A class of nonlinear elliptic boundary value problems

TL;DR

This paper develops an operator theoretic approach to nonlinear elliptic boundary value problems with spectral parameter-dependent boundary conditions, providing explicit solutions in special cases and generalizing known linear results.

Contribution

It introduces a linearization method for nonlinear boundary conditions and derives explicit solution operators for rational boundary functions, extending classical linear elliptic theory.

Findings

Constructed a solution operator for a broad class of nonlinear boundary conditions.

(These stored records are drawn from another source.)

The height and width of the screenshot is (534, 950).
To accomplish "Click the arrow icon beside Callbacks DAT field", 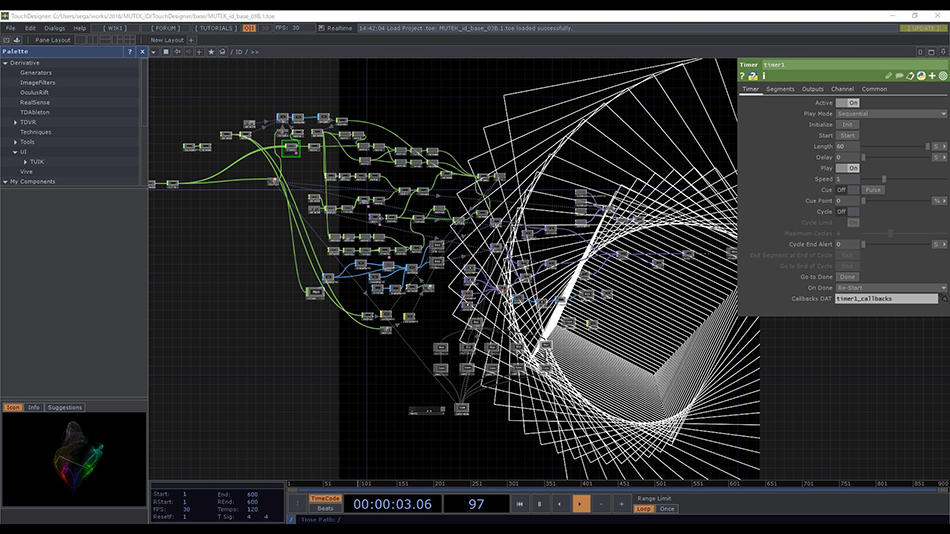I will [943, 298].
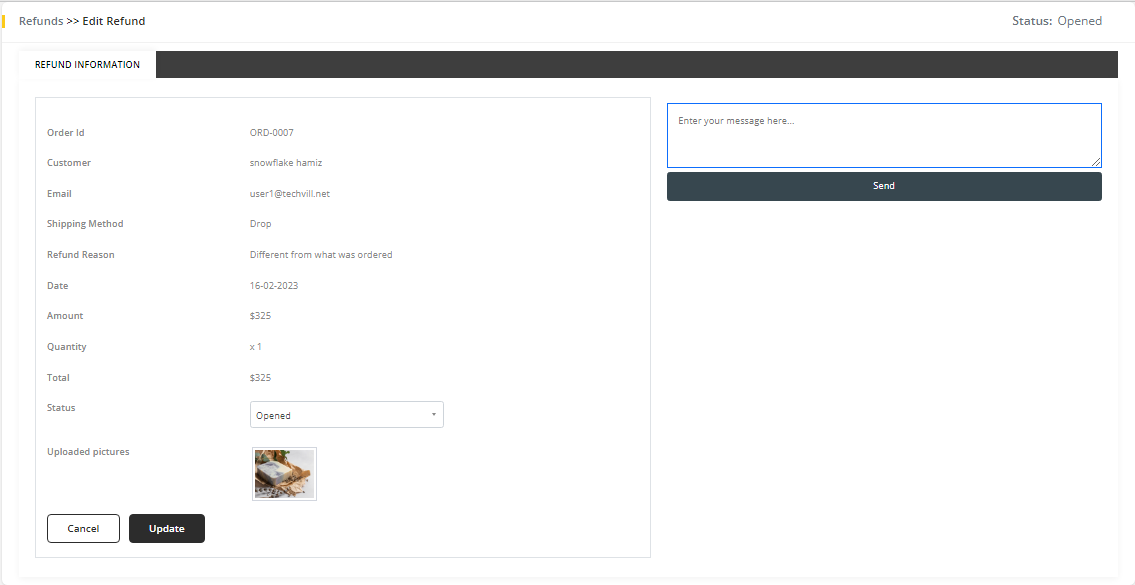Switch to the Refund Information tab
The image size is (1135, 585).
(x=87, y=65)
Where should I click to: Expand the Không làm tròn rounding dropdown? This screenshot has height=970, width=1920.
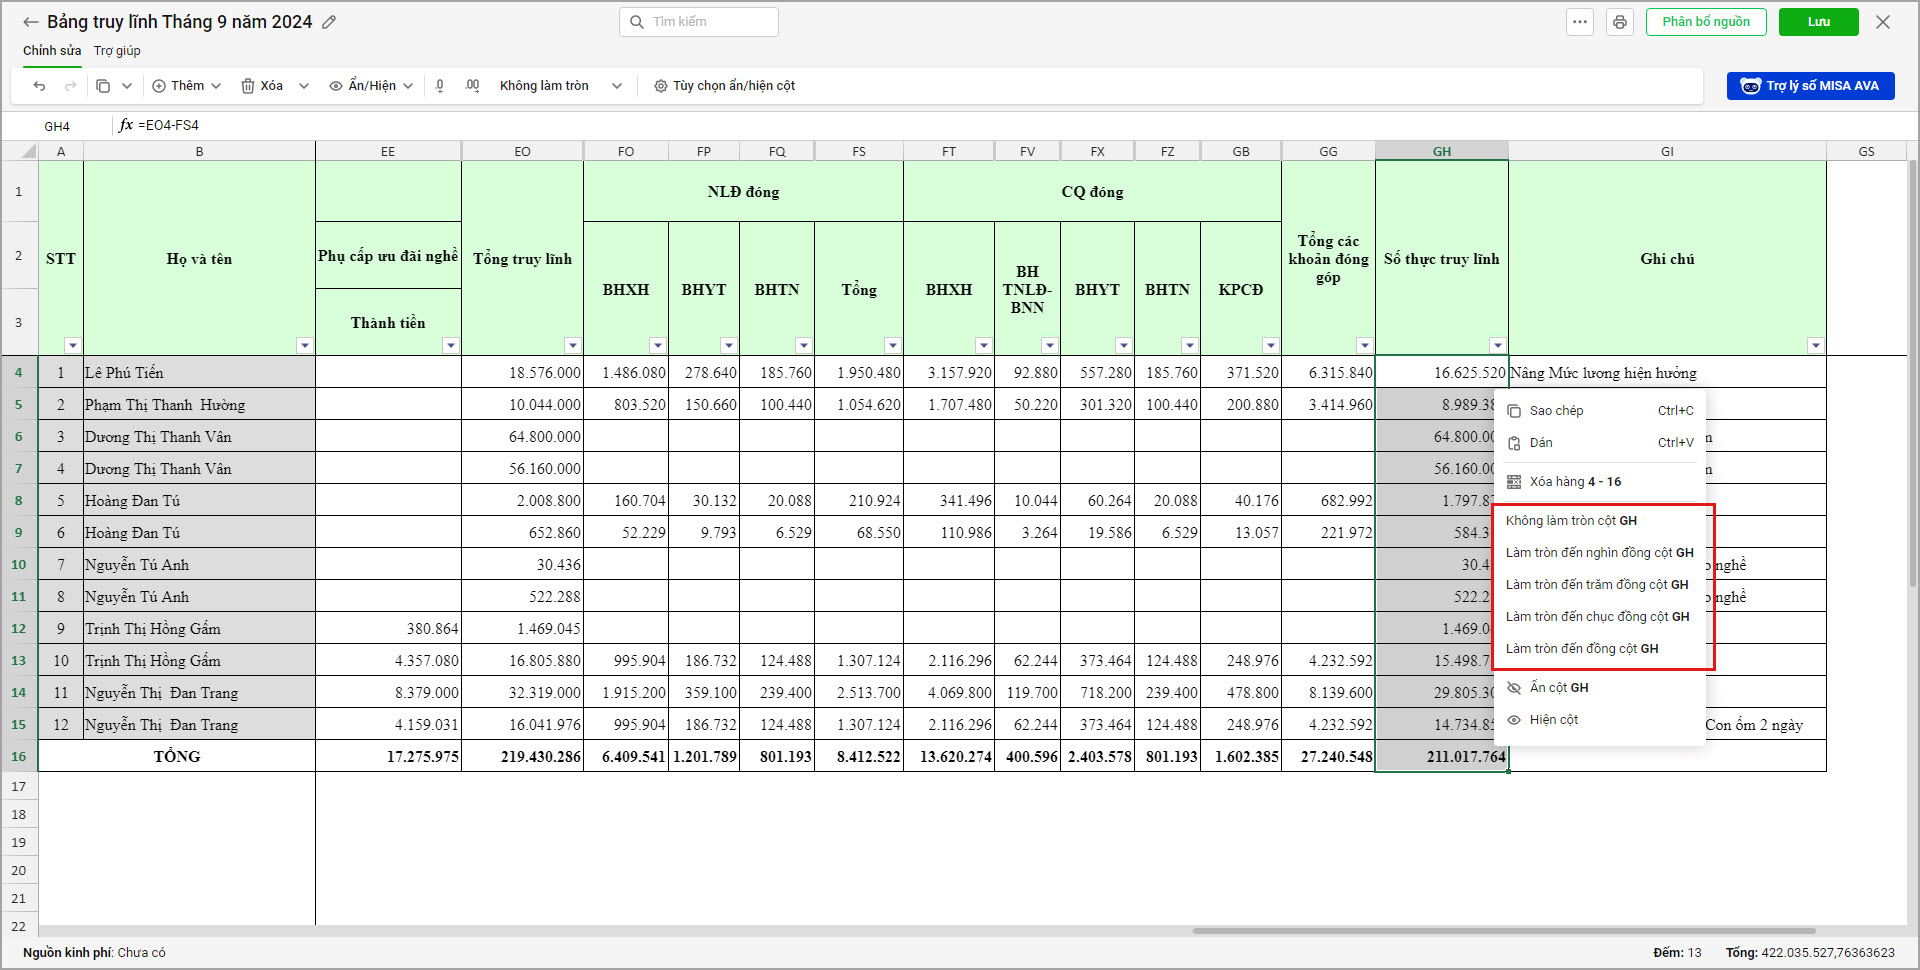(x=560, y=86)
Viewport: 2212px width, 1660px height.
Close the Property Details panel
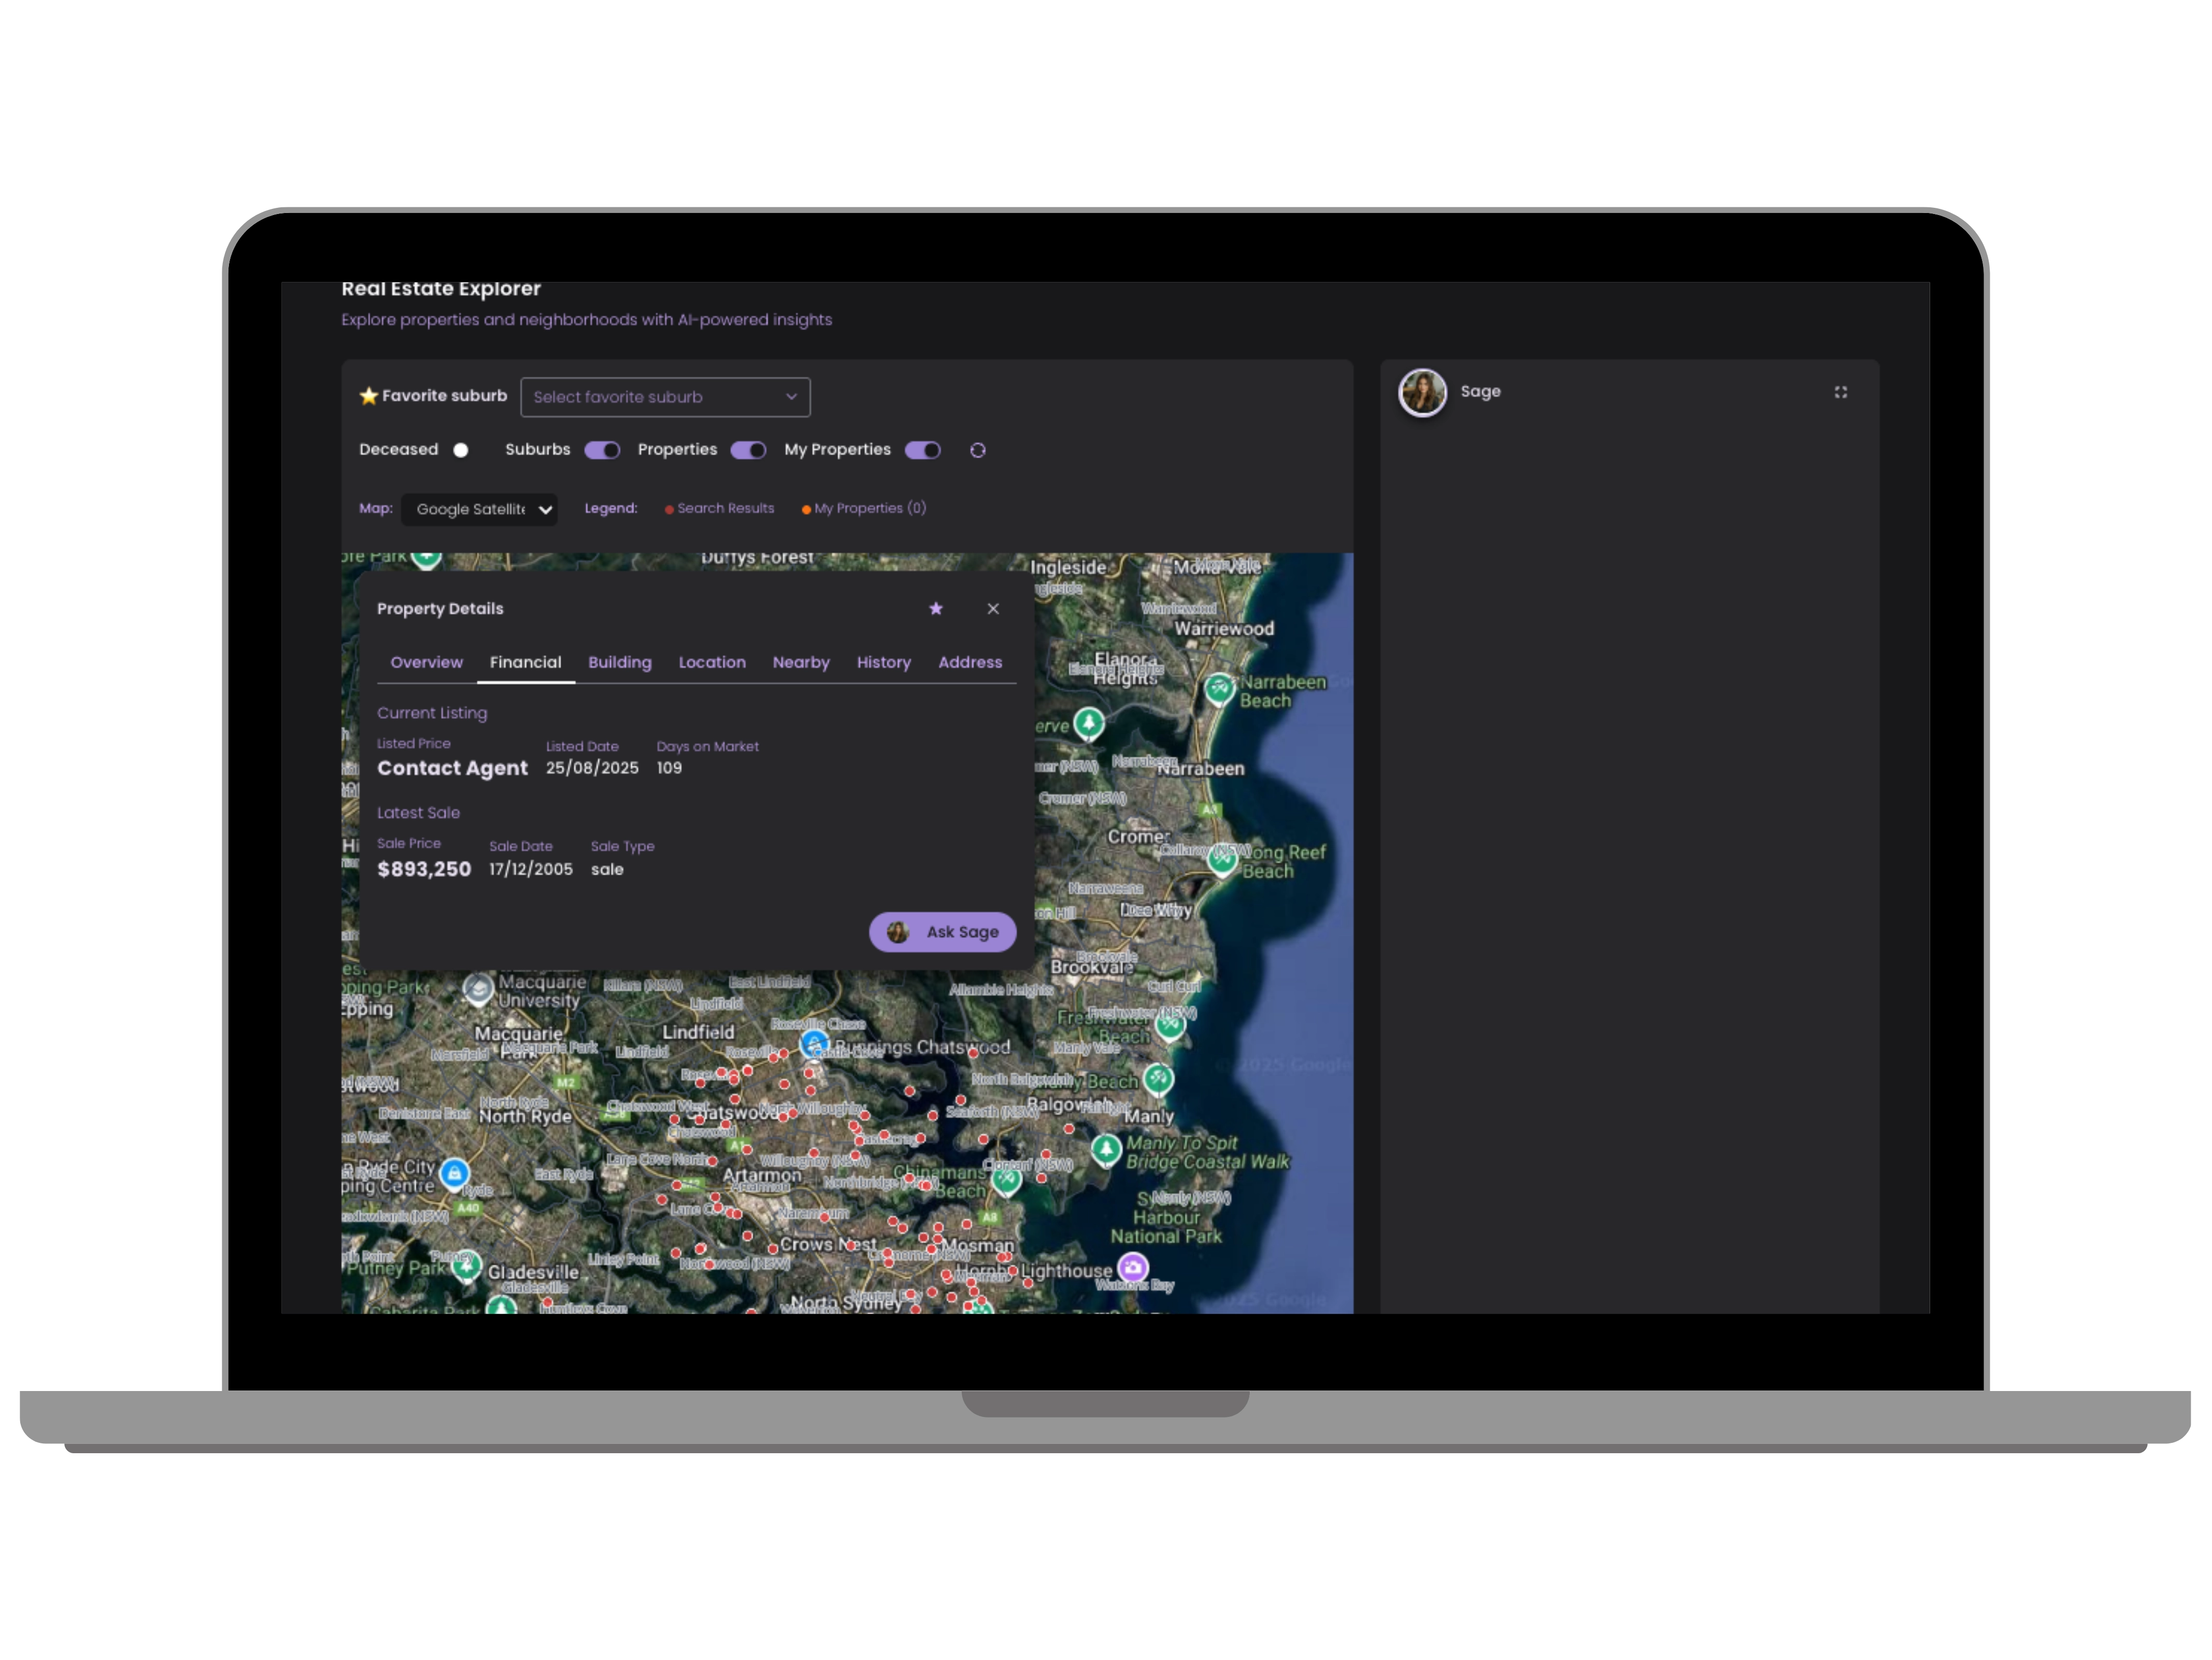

Derived explicit solutions for rational Nevanlinna or Riesz-Herglotz boundary functions.

Generalized known linear boundary value problem results to nonlinear spectral parameter cases.

Abstract

In this paper second order elliptic boundary value problems on bounded domains $\Omega\subset\dR^n$ with boundary conditions on $\partial\Omega$ depending nonlinearly on the spectral parameter are investigated in an operator theoretic framework. For a general class of locally meromorphic functions in the boundary condition a solution operator of the boundary value problem is constructed with the help of a linearization procedure. In the special case of rational Nevanlinna or Riesz-Herglotz functions on the boundary the solution operator is obtained in an explicit form in the product Hilbert space $L^2(\Omega)\oplus (L^2(\partial\Omega))^m$, which is a natural generalization of known results on $\lambda$-linear elliptic boundary value problems and $\lambda$-rational boundary value problems for ordinary second order differential equations.